* **AIM OF THE EXERCISE**
A single figure is expected: how many lines of the data that follows contain the word "computer".

* **ENTRIES SUPPLIED**
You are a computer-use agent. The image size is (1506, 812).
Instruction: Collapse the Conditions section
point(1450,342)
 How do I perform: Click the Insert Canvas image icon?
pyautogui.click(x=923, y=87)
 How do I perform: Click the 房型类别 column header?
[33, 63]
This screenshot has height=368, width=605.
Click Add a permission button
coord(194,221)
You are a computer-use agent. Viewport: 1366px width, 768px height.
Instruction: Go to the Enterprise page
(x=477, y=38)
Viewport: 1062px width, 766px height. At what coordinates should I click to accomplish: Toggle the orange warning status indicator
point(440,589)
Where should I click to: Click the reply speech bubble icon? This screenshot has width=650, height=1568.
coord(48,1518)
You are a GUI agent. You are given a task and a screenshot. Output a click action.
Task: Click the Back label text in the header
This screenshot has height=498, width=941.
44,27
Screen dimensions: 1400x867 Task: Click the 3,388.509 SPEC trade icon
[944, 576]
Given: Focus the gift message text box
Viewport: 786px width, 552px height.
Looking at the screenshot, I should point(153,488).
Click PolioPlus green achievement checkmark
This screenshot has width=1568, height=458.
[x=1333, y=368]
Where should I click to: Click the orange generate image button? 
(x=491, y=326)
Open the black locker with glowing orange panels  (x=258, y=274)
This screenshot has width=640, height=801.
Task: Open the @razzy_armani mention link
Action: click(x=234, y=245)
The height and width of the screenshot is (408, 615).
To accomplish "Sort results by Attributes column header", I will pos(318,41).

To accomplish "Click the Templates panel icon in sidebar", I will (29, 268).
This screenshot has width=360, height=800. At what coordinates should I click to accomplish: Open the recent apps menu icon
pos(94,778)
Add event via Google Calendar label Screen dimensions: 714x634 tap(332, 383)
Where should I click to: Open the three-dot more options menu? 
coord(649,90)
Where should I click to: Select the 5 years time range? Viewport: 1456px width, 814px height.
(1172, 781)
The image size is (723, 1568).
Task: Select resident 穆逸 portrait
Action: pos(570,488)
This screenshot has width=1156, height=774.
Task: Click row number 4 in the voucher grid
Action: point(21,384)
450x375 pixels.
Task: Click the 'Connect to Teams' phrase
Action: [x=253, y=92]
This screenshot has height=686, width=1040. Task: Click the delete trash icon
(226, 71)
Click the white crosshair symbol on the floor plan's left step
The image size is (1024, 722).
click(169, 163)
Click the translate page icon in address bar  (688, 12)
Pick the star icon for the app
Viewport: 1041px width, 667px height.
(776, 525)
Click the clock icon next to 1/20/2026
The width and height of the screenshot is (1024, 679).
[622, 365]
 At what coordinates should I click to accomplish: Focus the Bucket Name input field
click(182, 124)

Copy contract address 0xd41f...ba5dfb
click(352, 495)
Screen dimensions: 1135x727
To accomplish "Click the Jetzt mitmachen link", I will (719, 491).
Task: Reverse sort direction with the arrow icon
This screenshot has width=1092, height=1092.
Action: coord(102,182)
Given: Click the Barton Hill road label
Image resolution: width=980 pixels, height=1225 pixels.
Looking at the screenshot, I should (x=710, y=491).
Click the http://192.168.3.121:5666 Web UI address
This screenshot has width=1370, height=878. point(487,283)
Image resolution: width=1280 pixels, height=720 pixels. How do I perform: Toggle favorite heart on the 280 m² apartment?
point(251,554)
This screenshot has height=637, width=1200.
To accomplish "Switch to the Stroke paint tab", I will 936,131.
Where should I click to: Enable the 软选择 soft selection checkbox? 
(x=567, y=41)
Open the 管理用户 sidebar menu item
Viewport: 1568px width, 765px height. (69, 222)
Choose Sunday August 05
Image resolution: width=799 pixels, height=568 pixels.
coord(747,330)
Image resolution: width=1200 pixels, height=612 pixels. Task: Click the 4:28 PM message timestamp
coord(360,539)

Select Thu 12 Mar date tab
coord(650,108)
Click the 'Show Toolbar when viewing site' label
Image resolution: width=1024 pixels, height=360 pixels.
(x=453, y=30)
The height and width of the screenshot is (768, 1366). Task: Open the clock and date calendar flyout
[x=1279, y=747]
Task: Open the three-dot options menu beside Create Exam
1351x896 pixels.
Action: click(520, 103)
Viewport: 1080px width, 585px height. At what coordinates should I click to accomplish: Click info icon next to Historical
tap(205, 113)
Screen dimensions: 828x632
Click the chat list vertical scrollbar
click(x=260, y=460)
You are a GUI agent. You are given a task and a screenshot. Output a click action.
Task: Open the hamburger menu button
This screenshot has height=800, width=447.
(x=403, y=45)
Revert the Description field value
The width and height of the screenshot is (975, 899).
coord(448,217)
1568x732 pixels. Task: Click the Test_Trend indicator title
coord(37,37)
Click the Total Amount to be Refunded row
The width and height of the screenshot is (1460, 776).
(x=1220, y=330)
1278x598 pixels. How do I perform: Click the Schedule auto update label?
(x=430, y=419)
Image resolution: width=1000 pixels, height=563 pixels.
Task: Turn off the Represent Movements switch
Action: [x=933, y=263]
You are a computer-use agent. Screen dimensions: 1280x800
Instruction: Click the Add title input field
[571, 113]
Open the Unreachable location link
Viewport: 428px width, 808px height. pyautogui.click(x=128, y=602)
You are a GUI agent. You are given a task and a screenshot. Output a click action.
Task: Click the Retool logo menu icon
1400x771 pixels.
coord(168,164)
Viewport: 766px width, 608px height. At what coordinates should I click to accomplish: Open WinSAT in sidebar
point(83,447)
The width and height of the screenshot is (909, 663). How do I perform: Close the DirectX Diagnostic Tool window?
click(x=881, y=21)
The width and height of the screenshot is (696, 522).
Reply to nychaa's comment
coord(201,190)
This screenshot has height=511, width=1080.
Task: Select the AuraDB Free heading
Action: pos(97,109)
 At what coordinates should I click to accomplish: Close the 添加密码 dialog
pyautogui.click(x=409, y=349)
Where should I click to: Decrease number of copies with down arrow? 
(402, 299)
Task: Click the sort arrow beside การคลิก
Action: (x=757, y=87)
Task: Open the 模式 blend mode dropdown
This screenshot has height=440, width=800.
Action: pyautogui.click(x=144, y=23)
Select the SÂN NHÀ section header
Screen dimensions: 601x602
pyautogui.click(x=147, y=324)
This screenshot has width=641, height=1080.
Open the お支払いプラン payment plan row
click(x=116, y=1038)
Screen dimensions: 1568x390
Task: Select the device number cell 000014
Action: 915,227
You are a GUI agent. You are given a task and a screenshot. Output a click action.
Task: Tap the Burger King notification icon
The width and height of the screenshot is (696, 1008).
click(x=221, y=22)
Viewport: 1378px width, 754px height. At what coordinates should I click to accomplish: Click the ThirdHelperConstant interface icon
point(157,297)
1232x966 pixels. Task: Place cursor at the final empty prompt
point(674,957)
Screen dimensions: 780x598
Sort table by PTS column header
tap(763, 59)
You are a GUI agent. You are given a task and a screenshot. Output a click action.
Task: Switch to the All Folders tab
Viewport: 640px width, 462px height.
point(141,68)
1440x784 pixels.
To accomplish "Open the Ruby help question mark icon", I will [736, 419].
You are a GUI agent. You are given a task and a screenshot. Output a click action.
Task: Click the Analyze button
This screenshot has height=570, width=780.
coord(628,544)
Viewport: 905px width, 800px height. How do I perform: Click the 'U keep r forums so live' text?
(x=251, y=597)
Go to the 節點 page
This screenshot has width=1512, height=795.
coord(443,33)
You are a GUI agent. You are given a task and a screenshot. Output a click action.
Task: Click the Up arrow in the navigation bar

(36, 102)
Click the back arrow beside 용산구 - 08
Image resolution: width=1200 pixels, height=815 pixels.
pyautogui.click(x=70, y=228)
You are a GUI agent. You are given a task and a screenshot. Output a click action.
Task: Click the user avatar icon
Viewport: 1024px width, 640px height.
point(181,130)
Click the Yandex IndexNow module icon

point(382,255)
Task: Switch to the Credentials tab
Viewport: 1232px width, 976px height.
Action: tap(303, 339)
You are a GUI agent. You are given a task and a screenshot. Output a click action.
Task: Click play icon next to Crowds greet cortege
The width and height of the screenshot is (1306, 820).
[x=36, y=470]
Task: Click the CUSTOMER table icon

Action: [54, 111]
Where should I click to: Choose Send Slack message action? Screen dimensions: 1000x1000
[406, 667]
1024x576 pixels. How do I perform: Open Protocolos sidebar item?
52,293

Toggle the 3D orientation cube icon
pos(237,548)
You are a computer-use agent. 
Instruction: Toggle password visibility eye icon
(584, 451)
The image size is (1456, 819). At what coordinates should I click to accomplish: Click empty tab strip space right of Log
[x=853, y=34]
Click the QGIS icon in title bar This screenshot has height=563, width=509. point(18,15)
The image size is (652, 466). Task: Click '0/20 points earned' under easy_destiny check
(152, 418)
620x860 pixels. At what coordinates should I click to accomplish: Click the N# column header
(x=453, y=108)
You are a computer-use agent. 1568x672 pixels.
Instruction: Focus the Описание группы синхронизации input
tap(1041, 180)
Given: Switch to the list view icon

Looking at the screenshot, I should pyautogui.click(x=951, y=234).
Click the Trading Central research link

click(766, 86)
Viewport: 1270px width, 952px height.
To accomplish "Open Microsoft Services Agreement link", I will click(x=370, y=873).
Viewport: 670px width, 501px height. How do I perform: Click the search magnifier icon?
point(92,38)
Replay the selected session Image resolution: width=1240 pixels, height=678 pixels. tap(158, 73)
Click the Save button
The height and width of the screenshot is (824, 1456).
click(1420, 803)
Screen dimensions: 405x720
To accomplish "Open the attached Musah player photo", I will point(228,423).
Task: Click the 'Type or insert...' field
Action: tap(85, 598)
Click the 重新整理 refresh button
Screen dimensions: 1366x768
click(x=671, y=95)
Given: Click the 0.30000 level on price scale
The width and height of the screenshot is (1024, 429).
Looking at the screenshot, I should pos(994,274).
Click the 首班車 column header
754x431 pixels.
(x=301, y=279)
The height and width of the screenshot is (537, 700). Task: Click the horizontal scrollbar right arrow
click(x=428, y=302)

* **REPLY TO THE TASK**
5